As part of our user centric approach we incorporated usability testing into our process. Usability testing was done through user surveys on our wireframes as well as feedback from users who tested our prototype throughout our sprints. Feedback from the usability tests was evaluated by PM and UX designer to determine what to include in the backlog. Based on PM direction new stories were created, prioritized, and placed in our backlog.

j. Used an iterative approach, where feedback informed subsequent work or versions of the prototype;

Within each sprint, inputs received from the Product Manager, usability testers, and defects identified during testing were evaluated, prioritized, and incorporated into the backlog as part of our iterative approach. With each demo the prototype became more and more aligned to the vision of the PM as well as the needs of our users.

k. Created a prototype that works on multiple devices, and presents a responsive design;

Our code has been testing using multiple devices and works with multiple web browsers. In addition our code has been tested using Apple and Android devices.

We tested on:

  1. PC: IE11; Chrome; Firefox
  2. Mac: Safari
  3. iPad: Chrome; Safari
  4. iPhone: Safari
  5. Android: Chrome

l. Used at least five (5) modern and open-source technologies, regardless of architectural layer (frontend, backend, etc.);

We used the following six (6) modern and open-source technologies:

  1. Docker
  2. Bower
  3. Karma
  4. Grunt
  5. DropWizard
  6. USWDS

A list of of all of our technologies is provided: Technology List. The rows highlighted in green on the spreadsheet are the modern and open source technologies.
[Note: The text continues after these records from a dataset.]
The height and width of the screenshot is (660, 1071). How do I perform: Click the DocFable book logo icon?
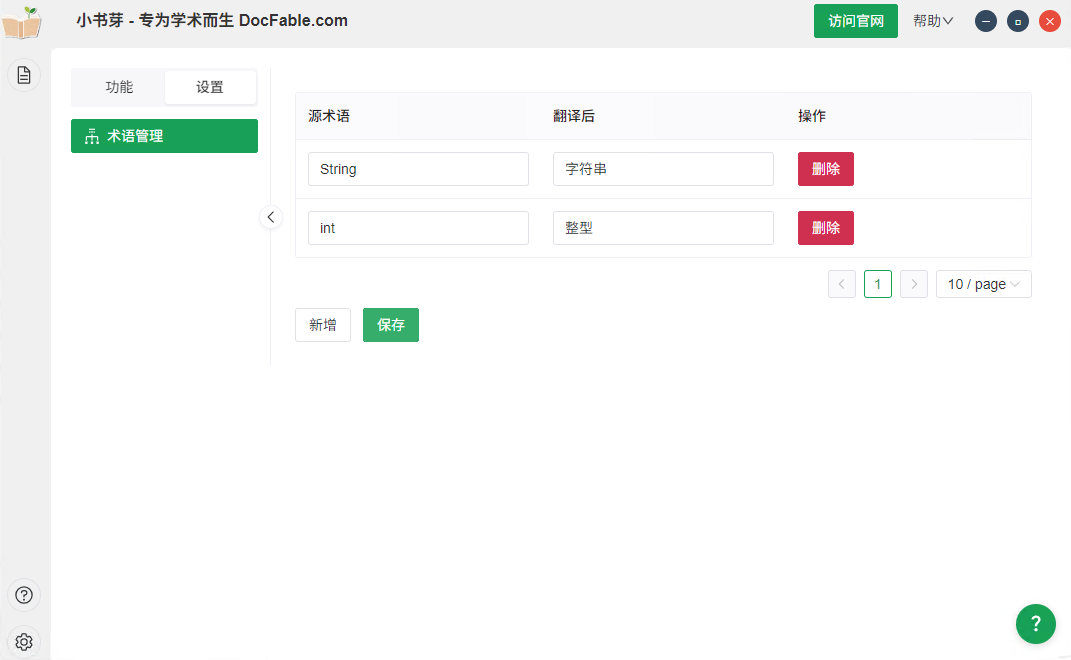(22, 22)
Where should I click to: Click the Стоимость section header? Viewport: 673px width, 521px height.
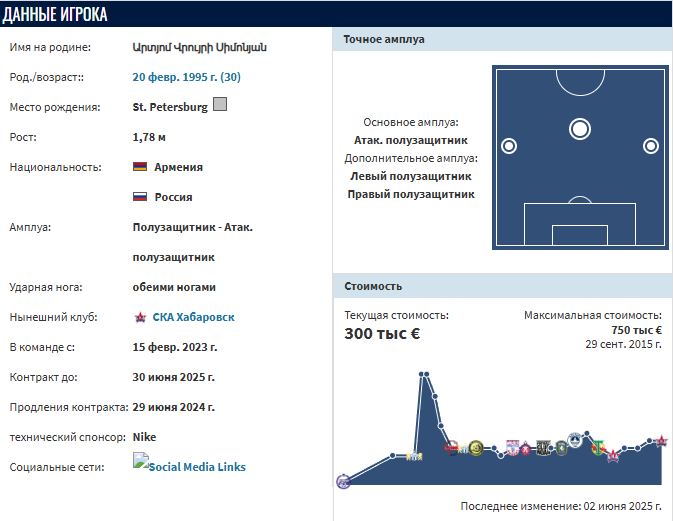click(502, 286)
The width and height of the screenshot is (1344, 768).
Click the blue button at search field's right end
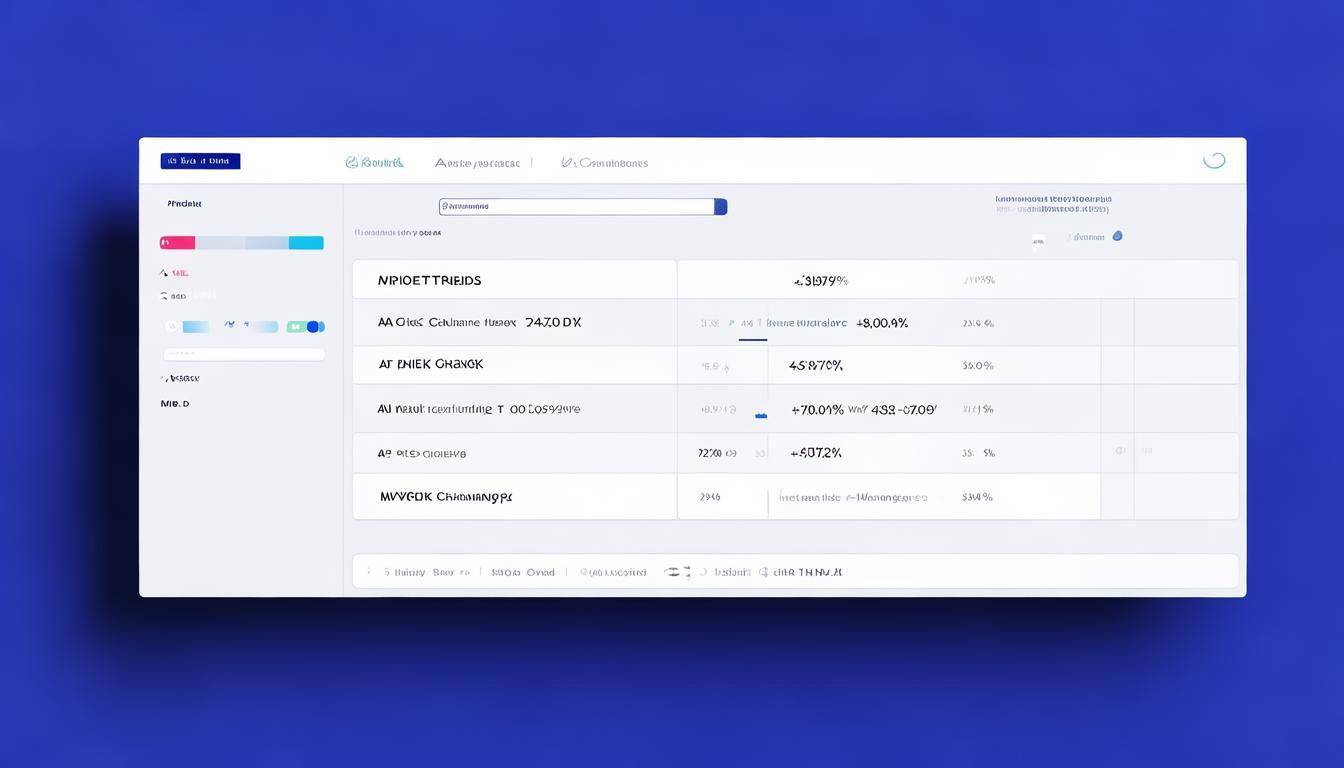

m. Deployed the prototype on an Infrastructure as a Service (IaaS) or Platform as Service (PaaS) provider, and indicated which provider they used;

We used Azure as our IaaS provider.

n. Developed automated unit tests for their code;

Before checking code into the feature branch developers do a pull request to trigger a code review. Once the code review is approved the code is merged into the integration branch which triggers the continuous deployment process.

o. Setup or used a continuous integration system to automate the running of tests and continuously deployed their code to their IaaS or PaaS provider;

We used Jenkins for continuous integration. It grabs code from GitHub and compiles and executes tests. If the code passes the tests then Docker creates an image. The image is deployed to the system test environment where an end to end functional test is performed using Selenium.

p. Setup or used configuration management;

Azure container registries were used to store and manage our Docker images allowing us to manage configuration

q. Setup or used continuous monitoring;

Azure and New Relic were used to continuously monitor the health of the environment and the application

r. Deployed their software in an open source container, such as Docker (i.e., utilized operating-system-level virtualization);

We deployed our software using Docker

s. Provided sufficient documentation to install and run their prototype on another machine;

Below is a link to our install instructions.


t. Prototype and underlying platforms used to create and run the prototype are openly licensed and free of charge.

We used openly licensed and free of charge platforms

List of tools

III. US Web Design Standards

Our process for the design and development of our prototype followed and met many of the standards outlined in the U.S. Digital Services Playbook. We provided a detailed document on GitHub which links to our evidence, as well as our response to each item.